La voz de una mujer respondió: “Yo tengo las luces”. Me quedé estático, salté de mi móvil para nieve y abracé a cada uno de ellos y les agradecí por haber traído las luces. Se trataba de un grupo de bomberos, paramédicos y personas que buscaban y rescatadores que habían oído de lo que estaba sucediendo en el rastreador de la policía y organizaron un pequeño grupo para trasladar las luces desde la ambulancia y encontrarme en algún lugar mientras hacían su viaje de regreso para rescatar a los dos paramédicos de la ambulancia así como también a esos dos motoristas atascados y las dos patrullas. Estos cinco eran ángeles enviados para aminorar mi carga.
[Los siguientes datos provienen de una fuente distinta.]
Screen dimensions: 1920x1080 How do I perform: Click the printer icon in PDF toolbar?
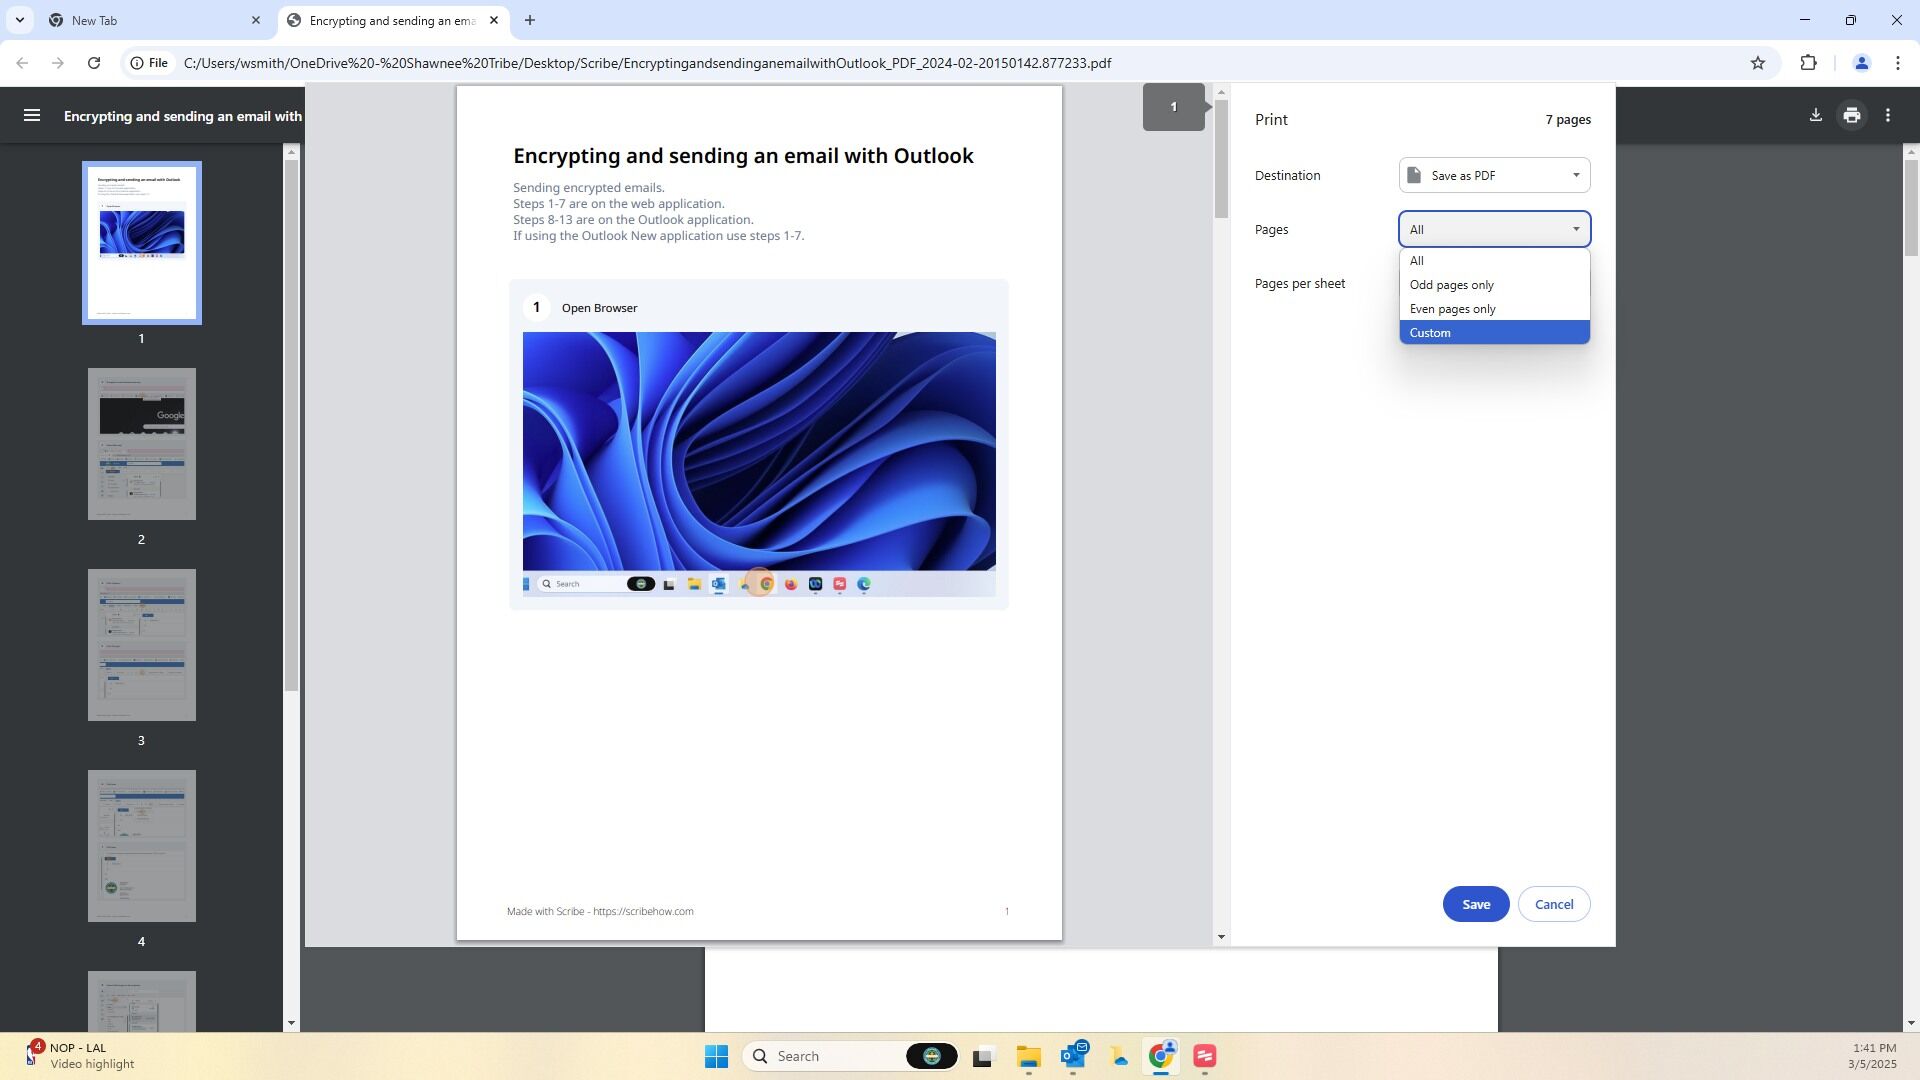1852,116
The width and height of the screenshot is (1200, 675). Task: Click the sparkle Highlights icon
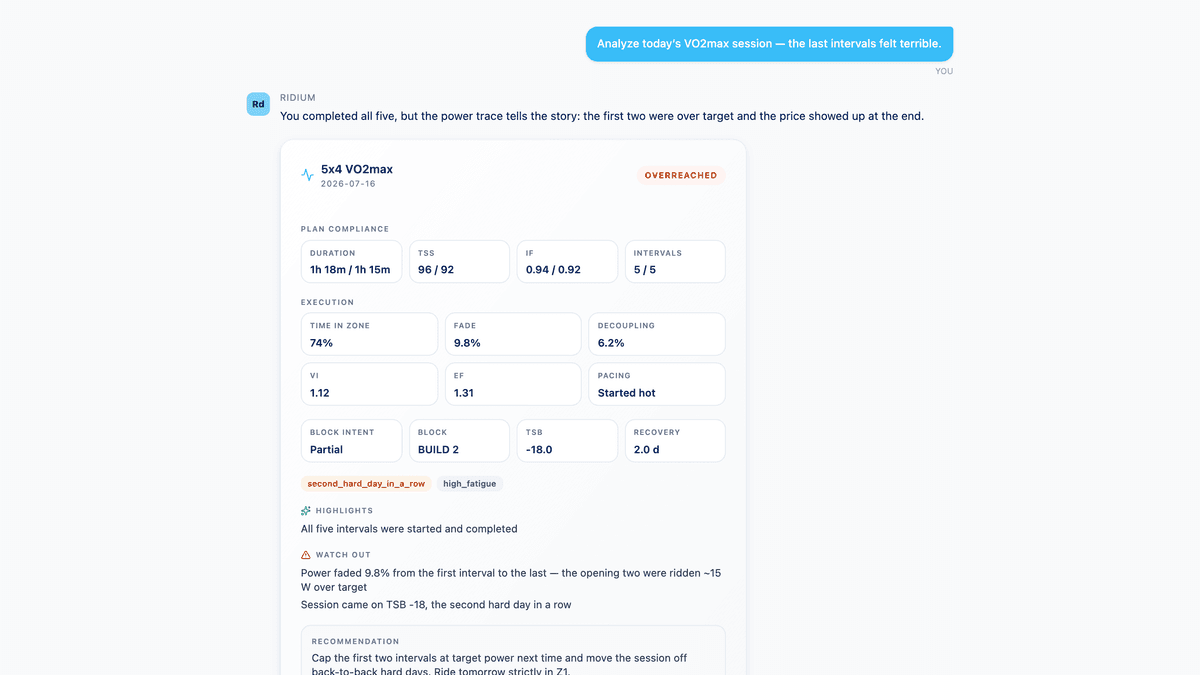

Rápidamente regresé a mi motonienve para retornar a mi casa. Pensaba, a medio camino, todo lo que tengo que hacer es seguir mis huellas hasta la camioneta y estaré en casa libre. Error. Mis huellas se habían borrado después de los primeros cien pies y además era aún más difícil ver ya que mis lentes se habían llenado de nieve. Continué cantando, “Enséñame, guíame, camina a mi lado, ayúdame a encontrar la senda”. No podía ver nada; era todo una obscuridad blanquecina. Todo lo que podía ver era el interior de mi casco. Estaba concentrado en controlar los trotes que sufría al trasponer cada montículo debajo de mí. Encontré la camioneta en la calma subreal de la tormenta, me subí y enrumbé a casa. Lidiar con los montículos era un poco más fácil al retornar aunque toda evidencia de mi primer paso se había desvanecido. Cualquier cosa parecía más fácil después de las veinte largas millas en el móvil para nieve.
Llegué a casa e inmediatamente me dispuse a trabajar con Cameron para que se pusiera las luces. Tan pronto como conseguimos que empezaran a funcionar, Kristina llamó al doctor y le comunicó las buenas noticias. Se sintió aliviado pero nos instruyó que lo lleváramos al hospital tan pronto la tormenta cesara y los caminos fueran reabiertos. Llamé a la despachadora y declaré mi misión cumplida y le agradecí por toda su ayuda. Ella consintió en compartir mi agradecimiento con todos aquellos que habían participado.
A la mañana siguiente la tormenta había cesado y el cañón fue abierto. Cogimos a Cameron y lo llevamos al hospital. Cameron pasó dos días en lo que parecía una cama bronceadora con dos grandes reflectores brillando sobre él. Tenía que tener puesta una máscara para proteger sus ojos de la intensa terapia de luz. El fue dado de alta y está bien a pesar de su engreimiento, llanto y sollozos por todo pero lo amamos de todas maneras.
Celebramos el primer cumpleaños de Cameron y miro retrospectivamente a esa circunstancial tormenta y doy gracias a mi Padre Celestial que caminó de mi lado esa noche y me mostró el camino. Sé que no hubiera podido hacerlo solo, simplemente no habría habido manera de hacerlo. En momentos de desesperación cuando sentimos que nuestras oraciones no están siendo escuchadas lo único que necesitamos es mantenernos firmes allí, quizás cantar un poquito y confiar en que Dios tiene un plan para nosotros. Recordé todas las experiencias que había tenido (el cable de la dirección roto, atascado en un cañón, etc.) y me di cuenta de que Dios me estaba enseñando y preparando para criar a mi familia. Todos nosotros tendremos tormentas diferentes y en la manera en que las enfrentemos y a quien nos volvamos para pedir ayuda determinará el cómo saldremos de todo ello.
Todos no encontramos en una tormenta económica que nos ha puesto a muchos en una situación de pánico, desesperación, y pérdida de ambición. Ahora, más que nunca necesitamos poner nuestra confianza en el Señor y ser pacientes porque El proveerá y nos dará calma en la tormenta y nos preparará para la siguiente etapa de nuestra travesía. El tiene un plan para cada uno de nosotros pero necesitamos estar escuchando para que no lo perdamos. Mi fe fue fortalecida por esta experiencia y espero que al compartirla, la vuestra también se haya fortalecido.